剛巧和他合租的男生不在家,我和薑憶就窩在沙發上看電視,學弟去廚房做飯。

我問薑憶,“你放假有什麽打算?”

薑憶說:“去北京啊,跟他一起。”說著還朝廚房的方向努努嘴。

說實話薑憶這樣我是挺羨慕的,因為我冷不丁想起了自己,想到飄忽不定的陸叢。其實甘願為了一個人安定下來也挺難得的,會有一種很踏實的感覺。感歎的同時安慰自己,沒關係,我還小。不著急成家,可以闖**幾年先立業再說。

於是我衝薑憶笑笑,默默祝福。

可惜這聲祝福,隻截止到兩分鍾以後。

說完話薑憶去了洗手間,剛進去沒一會兒就聽見她喊我,“沈慢,你過來。”

我走過去,倚在門邊兒問她,“怎麽了,沒帶紙啊?”

薑憶指了指洗手台上的玻璃隔斷,“你看這是什麽?”

我湊上去一看,兩團黑乎乎的東西。起初我以為是蟲子,嚇了一大跳。仔細一看,是一對兒假睫毛。

薑憶麵色鐵青地問我,“眼熟麽?”

我把它拿起來,放在燈下麵來回翻看。雖然很不想認同但還是勉強點了下頭,“眼熟。”

這不是普通的用一次扔一次的那種假睫毛,而是可以重複使用的。我能認出來它,是因為在我所認知的人裏麵,隻有劉芷晴用這一款。因為我們在一塊兒會經常聊一些彩妝化妝品什麽的,她曾經極力給我們推薦過,說這個特別好用。

這好像是她家的哪個親戚從國外帶回來的,還挺貴,一百多塊錢一副。所以還有其他人使用的幾率幾乎為零。
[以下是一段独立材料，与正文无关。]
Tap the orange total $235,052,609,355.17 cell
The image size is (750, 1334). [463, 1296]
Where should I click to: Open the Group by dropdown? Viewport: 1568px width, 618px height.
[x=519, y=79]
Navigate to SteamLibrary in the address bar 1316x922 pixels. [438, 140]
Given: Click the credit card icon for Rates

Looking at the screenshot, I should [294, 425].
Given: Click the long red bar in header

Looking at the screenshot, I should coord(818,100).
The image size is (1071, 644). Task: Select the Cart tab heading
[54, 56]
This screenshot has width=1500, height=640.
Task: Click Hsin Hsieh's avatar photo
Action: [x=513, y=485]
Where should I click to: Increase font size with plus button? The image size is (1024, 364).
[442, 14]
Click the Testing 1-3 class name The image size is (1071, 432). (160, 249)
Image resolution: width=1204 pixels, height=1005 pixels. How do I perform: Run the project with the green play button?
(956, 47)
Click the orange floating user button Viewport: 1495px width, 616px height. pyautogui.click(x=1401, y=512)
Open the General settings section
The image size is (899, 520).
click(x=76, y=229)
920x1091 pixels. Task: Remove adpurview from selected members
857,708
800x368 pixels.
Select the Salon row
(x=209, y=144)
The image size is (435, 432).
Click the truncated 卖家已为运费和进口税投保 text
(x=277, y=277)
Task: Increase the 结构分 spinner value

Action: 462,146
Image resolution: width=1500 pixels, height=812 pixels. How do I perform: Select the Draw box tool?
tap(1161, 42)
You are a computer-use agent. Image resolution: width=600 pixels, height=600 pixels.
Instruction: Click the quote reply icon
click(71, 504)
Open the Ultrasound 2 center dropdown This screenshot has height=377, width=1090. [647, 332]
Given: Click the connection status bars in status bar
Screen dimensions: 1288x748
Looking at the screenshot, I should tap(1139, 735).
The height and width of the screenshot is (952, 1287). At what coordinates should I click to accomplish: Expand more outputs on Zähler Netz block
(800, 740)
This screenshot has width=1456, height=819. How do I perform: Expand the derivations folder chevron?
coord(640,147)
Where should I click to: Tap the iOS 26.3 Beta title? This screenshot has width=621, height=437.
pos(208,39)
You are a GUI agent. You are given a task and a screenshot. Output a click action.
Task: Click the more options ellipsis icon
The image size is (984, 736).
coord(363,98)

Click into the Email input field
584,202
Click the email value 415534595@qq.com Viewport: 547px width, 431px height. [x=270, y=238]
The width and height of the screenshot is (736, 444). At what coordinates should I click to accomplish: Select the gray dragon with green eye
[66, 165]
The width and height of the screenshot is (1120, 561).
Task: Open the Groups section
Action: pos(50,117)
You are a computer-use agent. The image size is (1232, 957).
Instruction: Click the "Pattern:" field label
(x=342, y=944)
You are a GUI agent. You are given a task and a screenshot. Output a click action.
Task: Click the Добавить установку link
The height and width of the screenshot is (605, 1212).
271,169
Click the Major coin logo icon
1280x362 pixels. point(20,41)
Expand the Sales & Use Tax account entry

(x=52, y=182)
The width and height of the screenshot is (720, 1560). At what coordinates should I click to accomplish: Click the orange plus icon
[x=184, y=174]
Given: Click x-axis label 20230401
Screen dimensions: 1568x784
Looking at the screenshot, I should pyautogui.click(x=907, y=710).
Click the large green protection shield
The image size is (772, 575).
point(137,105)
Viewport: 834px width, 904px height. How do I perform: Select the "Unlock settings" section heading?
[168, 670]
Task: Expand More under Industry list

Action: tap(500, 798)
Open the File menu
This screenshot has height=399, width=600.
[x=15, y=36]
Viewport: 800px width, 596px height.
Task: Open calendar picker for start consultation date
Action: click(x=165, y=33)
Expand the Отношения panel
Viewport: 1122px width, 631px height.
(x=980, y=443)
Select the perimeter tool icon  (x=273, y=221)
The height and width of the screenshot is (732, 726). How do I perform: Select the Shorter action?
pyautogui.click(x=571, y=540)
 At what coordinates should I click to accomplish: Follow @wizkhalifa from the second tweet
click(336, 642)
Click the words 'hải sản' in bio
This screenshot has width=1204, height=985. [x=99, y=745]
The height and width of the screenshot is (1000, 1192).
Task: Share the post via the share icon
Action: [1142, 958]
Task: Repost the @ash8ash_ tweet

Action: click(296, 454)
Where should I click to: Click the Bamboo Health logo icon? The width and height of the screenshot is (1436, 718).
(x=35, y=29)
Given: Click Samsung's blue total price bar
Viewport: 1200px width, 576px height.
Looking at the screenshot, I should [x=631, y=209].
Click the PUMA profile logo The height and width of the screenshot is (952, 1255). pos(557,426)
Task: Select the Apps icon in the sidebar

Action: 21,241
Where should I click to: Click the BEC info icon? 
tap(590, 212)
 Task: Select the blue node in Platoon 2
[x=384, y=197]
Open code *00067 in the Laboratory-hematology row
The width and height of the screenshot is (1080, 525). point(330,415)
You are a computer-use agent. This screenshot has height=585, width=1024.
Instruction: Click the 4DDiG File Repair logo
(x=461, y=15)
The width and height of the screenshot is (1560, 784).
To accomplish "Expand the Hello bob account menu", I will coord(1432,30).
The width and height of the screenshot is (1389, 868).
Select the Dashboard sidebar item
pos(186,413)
我看著那兩團黑色忽然就有想罵人的衝動。我擦,這意思是學弟劈腿了,對象還是劉芷晴?劉芷晴也真夠可以的,老少通吃啊!

薑憶不淡定了,從我手裏搶過來那對睫毛衝到廚房,直接拍在學弟的胸口,瞪著眼睛問,“這誰的?”

學弟臉上閃過一絲慌張,接著又極快地鎮定下來,說:“啊,小誰女朋友的。”

小誰就是跟學弟合租房子的人。

薑憶冷笑,拿出手機差點兒甩他臉上,“你給他打電話。”

“啊?”學弟似乎沒聽懂。

“我讓你給你室友打電話!”薑憶幾乎要吼出來了。

這下學弟裝不下去了,一臉委屈樣兒想去拉薑憶的胳膊,“小憶你聽我說……”

薑憶猛地甩開,“聽你麻痹!”

隱隱覺得這件事情好像在哪裏經曆過,回想一陣兒發現,現在的狀況似乎與配合宋朗演戲那次一模一樣。真是赤 裸 裸的諷刺。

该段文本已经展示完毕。